Tahapan dalam melakukan pemeriksaan, mulai dari persiapan administrasi hingga pelaksanaan interogasi.
Kewajiban penyidik untuk memberitahukan hak-hak tersangka sebelum pemeriksaan dimulai.
Format standar Berita Acara Pemeriksaan (BAP) yang harus ditandatangani oleh pemeriksa dan yang diperiksa.

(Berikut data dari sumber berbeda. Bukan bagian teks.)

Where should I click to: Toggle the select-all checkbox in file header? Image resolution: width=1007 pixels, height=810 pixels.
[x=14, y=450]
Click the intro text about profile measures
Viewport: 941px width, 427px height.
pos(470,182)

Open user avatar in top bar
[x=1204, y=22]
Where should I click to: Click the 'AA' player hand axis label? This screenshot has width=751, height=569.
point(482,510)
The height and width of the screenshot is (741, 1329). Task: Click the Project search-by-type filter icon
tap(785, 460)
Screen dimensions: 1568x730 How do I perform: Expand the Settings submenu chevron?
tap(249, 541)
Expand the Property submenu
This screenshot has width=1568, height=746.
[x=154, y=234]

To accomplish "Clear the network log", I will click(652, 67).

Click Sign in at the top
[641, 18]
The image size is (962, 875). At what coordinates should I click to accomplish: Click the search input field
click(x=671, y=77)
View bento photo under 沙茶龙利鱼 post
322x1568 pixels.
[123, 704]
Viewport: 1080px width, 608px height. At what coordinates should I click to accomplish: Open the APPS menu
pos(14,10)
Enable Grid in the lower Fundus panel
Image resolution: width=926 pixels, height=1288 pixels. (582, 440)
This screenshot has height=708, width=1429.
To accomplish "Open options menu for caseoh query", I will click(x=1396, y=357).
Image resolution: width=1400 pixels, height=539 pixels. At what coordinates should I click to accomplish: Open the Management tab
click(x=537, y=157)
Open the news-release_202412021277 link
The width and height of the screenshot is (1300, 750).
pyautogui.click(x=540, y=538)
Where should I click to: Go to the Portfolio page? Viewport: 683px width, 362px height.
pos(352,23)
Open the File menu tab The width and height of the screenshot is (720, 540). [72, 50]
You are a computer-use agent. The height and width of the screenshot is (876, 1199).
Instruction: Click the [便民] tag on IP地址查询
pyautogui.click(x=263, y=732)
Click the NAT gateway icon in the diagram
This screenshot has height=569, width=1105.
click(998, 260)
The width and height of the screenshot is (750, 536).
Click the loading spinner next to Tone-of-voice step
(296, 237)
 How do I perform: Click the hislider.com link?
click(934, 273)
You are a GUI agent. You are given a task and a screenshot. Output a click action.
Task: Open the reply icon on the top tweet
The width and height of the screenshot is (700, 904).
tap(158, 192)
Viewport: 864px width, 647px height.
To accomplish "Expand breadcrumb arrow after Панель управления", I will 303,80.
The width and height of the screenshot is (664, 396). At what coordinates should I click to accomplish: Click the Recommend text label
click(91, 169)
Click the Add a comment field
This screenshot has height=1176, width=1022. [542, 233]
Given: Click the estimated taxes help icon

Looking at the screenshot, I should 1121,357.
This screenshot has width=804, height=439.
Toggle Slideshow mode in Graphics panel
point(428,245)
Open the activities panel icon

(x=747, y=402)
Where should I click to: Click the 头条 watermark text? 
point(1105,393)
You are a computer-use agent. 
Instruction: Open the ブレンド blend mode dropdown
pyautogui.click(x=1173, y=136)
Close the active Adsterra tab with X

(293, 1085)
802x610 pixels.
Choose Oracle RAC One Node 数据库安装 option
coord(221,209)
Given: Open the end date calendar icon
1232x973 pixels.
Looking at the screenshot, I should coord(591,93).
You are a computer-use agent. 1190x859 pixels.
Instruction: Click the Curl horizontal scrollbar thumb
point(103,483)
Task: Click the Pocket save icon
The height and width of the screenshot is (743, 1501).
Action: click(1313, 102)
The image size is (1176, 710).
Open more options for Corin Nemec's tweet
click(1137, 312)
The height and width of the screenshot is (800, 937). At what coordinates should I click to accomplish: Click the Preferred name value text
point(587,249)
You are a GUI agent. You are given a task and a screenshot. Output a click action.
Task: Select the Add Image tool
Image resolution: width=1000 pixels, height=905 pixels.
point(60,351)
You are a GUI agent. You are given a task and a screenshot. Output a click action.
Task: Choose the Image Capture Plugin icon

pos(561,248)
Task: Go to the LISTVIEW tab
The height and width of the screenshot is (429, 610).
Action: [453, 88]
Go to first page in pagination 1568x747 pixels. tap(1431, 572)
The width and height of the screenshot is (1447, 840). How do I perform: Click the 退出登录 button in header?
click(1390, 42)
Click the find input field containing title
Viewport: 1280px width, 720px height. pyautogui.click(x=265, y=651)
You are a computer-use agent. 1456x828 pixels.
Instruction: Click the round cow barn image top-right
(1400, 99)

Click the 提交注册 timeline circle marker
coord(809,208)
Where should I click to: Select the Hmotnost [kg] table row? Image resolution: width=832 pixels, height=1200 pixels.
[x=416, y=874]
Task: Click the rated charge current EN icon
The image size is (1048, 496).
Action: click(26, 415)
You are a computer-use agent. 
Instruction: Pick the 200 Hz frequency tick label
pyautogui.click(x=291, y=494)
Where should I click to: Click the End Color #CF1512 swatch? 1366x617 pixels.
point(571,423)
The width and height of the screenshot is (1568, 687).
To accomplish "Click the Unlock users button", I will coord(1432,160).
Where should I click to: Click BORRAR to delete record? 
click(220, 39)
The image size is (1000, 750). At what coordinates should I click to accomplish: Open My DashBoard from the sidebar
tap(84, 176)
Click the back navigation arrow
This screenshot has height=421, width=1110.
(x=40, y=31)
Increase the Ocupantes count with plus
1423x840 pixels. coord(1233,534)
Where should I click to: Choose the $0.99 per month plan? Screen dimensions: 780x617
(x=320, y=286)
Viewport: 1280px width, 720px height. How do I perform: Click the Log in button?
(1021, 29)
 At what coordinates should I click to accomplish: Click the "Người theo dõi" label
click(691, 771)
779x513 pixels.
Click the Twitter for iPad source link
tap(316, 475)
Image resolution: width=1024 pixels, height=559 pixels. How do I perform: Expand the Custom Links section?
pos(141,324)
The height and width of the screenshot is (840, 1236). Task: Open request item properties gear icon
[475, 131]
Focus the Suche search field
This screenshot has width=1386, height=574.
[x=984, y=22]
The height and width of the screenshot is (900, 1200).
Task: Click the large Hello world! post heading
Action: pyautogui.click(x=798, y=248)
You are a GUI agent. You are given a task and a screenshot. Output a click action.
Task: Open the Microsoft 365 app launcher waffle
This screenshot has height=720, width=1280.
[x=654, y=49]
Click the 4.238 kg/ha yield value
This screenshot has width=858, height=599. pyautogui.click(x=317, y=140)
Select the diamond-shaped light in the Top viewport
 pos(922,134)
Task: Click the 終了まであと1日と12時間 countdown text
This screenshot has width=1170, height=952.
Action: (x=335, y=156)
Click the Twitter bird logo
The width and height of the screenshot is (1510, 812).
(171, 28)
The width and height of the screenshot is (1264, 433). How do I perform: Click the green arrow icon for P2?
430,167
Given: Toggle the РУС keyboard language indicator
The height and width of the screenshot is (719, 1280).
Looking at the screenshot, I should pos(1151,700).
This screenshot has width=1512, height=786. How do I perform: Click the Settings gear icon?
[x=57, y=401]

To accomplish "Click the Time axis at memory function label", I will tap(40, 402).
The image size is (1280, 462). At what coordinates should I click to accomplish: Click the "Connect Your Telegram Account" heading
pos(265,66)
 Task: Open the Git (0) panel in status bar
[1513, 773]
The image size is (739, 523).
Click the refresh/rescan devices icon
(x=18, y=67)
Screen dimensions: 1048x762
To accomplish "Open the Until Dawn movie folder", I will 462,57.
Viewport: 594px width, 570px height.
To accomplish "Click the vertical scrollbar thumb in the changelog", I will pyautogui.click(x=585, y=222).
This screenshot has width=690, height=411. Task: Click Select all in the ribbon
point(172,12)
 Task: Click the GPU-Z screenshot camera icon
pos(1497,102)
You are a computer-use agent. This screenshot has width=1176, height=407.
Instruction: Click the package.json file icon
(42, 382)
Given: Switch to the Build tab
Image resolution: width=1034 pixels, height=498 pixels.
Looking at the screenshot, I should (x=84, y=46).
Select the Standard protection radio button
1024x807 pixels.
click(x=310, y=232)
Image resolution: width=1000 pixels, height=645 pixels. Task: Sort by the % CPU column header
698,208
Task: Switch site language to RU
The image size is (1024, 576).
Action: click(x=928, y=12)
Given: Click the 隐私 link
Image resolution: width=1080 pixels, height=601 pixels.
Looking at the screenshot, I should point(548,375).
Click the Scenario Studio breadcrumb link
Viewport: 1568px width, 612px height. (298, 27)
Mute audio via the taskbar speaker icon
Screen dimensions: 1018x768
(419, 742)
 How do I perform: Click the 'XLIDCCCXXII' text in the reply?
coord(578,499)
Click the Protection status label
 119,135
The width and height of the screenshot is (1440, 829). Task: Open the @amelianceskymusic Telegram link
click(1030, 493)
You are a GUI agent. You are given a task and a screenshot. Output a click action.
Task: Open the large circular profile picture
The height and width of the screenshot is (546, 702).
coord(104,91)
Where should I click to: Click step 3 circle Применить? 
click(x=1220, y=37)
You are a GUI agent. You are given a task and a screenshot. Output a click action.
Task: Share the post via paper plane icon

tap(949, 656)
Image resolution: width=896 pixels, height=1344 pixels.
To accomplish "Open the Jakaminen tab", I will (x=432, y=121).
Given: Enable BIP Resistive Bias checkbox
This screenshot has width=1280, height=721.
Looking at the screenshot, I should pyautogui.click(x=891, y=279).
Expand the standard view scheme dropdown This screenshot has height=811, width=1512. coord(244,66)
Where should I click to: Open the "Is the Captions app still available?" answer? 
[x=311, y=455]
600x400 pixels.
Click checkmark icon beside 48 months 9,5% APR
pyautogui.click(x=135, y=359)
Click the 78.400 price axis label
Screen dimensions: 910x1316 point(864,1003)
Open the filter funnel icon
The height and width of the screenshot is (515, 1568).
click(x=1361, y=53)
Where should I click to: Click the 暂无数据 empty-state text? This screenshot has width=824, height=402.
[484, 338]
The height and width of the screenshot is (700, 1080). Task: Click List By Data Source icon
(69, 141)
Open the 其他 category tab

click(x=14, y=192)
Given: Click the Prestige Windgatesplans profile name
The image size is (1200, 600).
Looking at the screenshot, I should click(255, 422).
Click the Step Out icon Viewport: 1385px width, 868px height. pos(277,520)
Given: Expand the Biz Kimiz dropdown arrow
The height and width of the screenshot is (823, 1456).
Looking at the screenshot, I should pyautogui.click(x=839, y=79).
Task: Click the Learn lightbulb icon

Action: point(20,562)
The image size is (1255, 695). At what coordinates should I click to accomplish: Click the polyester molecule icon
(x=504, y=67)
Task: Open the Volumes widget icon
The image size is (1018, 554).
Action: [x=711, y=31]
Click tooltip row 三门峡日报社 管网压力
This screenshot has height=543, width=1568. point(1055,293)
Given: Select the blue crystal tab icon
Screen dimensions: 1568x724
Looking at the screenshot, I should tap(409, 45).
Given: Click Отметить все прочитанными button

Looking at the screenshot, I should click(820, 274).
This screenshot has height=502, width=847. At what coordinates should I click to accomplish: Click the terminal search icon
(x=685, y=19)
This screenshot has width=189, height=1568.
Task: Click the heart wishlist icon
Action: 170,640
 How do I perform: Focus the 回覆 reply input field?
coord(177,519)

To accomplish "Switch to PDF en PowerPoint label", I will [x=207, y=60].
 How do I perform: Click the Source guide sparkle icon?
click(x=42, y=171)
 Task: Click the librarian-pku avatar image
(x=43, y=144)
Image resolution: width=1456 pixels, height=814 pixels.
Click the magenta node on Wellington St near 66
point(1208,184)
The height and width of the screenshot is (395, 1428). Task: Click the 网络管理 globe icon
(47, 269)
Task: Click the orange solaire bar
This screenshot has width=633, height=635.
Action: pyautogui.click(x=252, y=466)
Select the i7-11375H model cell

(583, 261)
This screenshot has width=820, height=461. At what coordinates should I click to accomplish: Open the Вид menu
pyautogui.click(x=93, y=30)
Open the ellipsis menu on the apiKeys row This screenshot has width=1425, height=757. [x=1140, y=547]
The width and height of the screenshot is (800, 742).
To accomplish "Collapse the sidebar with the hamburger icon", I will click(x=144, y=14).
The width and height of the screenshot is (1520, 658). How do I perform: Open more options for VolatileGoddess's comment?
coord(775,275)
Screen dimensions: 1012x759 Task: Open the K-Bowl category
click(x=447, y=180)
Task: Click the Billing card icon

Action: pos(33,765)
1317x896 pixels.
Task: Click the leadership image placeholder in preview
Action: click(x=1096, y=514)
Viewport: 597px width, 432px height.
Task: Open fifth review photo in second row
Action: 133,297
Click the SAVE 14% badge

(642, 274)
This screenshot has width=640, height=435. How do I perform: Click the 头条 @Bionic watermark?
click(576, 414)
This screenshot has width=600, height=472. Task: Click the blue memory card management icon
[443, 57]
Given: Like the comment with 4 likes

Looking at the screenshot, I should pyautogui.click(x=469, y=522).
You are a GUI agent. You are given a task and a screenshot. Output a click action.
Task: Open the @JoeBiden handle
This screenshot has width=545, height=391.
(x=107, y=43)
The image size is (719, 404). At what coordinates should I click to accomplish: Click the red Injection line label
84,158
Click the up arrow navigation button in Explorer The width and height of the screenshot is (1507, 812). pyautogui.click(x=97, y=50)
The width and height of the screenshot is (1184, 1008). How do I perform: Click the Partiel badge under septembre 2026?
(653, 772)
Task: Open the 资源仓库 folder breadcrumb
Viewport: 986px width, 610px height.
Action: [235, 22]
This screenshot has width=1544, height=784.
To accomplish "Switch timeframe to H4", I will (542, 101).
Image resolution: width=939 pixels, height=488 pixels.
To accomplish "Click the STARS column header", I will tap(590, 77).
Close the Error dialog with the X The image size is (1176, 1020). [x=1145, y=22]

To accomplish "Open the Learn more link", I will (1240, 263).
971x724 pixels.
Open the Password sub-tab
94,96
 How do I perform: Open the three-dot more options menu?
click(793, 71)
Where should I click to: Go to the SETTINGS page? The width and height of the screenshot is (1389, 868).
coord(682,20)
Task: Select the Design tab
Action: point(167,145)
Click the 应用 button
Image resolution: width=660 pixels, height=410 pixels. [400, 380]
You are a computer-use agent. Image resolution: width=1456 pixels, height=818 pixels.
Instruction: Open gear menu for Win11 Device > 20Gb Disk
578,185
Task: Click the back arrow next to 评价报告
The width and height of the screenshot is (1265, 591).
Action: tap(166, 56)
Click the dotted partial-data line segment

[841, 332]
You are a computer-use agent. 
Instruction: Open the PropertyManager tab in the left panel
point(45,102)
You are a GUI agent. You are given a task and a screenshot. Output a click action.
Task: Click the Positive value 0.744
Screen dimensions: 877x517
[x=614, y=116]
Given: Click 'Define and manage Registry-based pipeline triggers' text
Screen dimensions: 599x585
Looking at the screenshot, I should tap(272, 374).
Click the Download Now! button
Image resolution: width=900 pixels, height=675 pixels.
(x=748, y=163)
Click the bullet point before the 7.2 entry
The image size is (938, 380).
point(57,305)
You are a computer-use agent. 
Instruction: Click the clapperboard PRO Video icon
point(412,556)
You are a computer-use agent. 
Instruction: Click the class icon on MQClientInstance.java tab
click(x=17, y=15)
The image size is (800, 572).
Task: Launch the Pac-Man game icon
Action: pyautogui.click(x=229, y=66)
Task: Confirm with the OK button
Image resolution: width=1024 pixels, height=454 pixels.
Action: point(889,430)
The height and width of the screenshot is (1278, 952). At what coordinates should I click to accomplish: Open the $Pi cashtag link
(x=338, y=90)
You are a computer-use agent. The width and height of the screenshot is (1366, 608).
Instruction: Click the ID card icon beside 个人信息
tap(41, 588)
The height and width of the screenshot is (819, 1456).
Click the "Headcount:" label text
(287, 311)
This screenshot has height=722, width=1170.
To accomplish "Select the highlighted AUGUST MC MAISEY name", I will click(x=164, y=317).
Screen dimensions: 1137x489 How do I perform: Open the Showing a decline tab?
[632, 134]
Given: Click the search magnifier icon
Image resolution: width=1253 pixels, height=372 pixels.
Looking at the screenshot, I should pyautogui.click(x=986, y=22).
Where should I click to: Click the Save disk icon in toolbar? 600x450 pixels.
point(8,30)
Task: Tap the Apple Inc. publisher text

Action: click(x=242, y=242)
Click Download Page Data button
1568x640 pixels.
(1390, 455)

Contoh: Dalam BAP, Anda diancam pidana 9 tahun penjara ternyata diperiksa tanpa didampingi penasihat hukum yang wajib disediakan oleh negara sebagaimana amanat Pasal 56 KUHAP. Di persidangan, Anda dapat mengkorelasikan pelanggaran hak dalam KUHAP ini dengan pelanggaran SOP pemeriksaan dalam Perkaba. Anda bisa berargumen bahwa BAP tersebut dibuat dalam kondisi di mana hak konstitusional Anda diabaikan, yang secara langsung bertentangan dengan prosedur teknis pemeriksaan yang seharusnya dijalankan oleh penyidik. Hal ini dapat mengurangi, bahkan menghilangkan nilai kekuatan pembuktian dari BAP tersebut.
4. Gelar Perkara
KUHAP tidak menyebutkan secara eksplisit mengenai "gelar perkara". Ini adalah murni mekanisme internal Kepolisian yang diatur secara rinci dalam Peraturan Kabareskrim (Perkaba) No. 3 Tahun 2014. Namun, secara substansial, forum ini adalah manifestasi dari prinsip akuntabilitas dan profesionalisme penyidik dalam menjalankan amanat KUHAP.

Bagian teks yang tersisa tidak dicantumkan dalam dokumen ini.